BRIEF – Word-for-word repetition of the records below is needed, but only from the line holding "The width and height of the screenshot is (932, 550)." through the final line, with pictures excluded.

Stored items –
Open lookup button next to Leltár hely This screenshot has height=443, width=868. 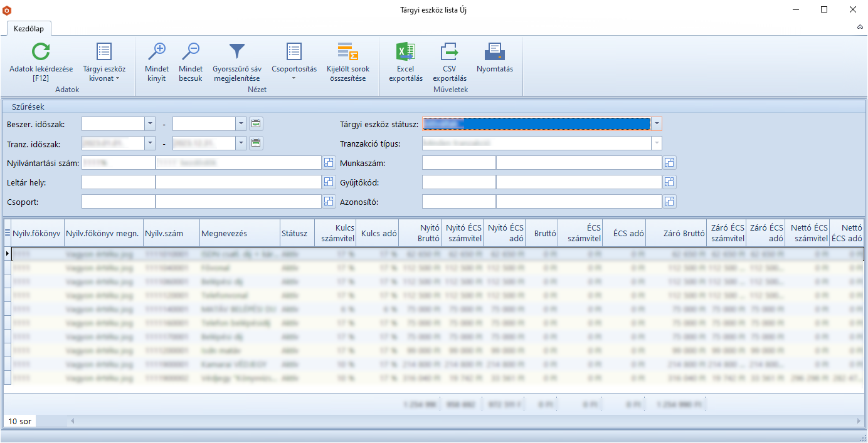pyautogui.click(x=329, y=182)
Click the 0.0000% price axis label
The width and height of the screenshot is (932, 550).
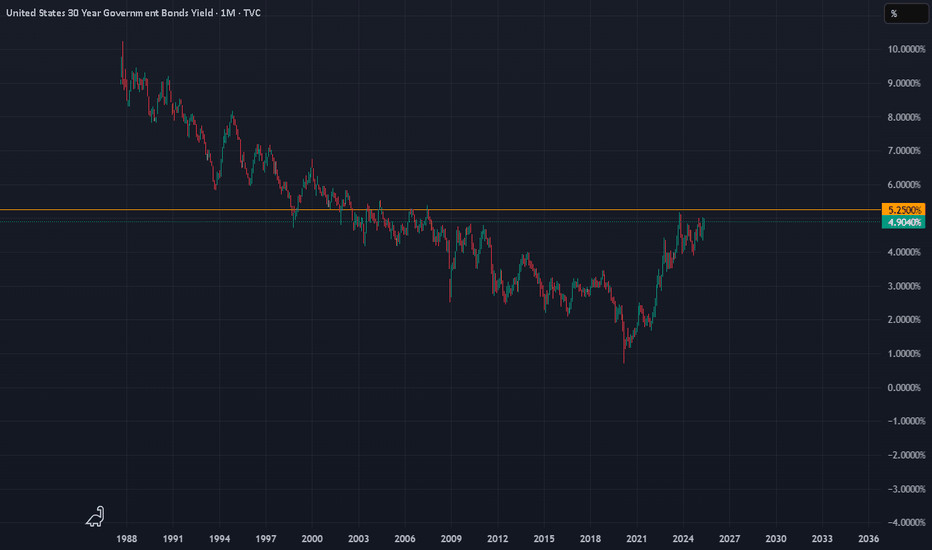point(903,387)
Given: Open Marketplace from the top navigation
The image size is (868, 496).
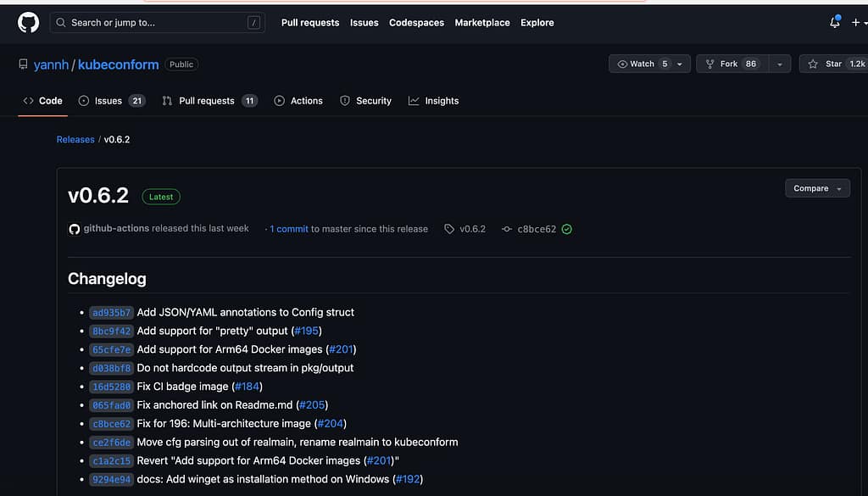Looking at the screenshot, I should pyautogui.click(x=481, y=23).
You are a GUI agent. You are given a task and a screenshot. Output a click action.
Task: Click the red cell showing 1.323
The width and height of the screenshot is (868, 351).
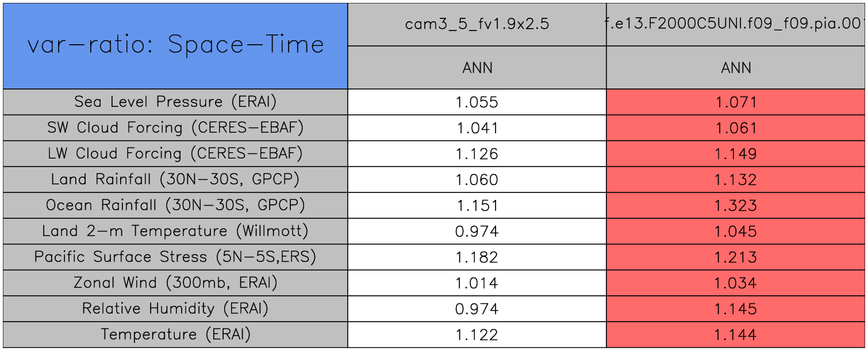click(x=736, y=206)
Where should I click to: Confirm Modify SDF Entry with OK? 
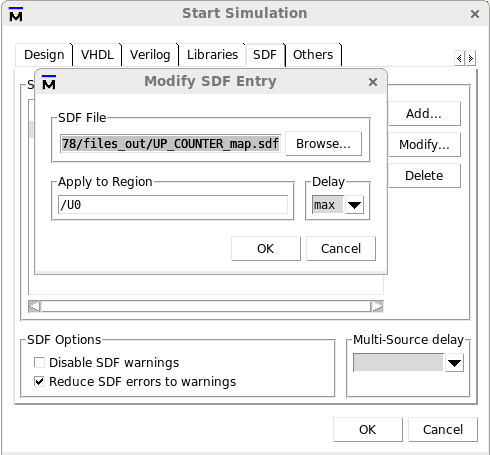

EXPECTED ANSWER –
The width and height of the screenshot is (932, 550).
point(903,387)
Given: Open Marketplace from the top navigation
The image size is (868, 496).
Looking at the screenshot, I should pyautogui.click(x=481, y=23).
You are a GUI agent. You are given a task and a screenshot. Output a click action.
Task: Click the red cell showing 1.323
The width and height of the screenshot is (868, 351).
click(x=736, y=206)
Where should I click to: Confirm Modify SDF Entry with OK? 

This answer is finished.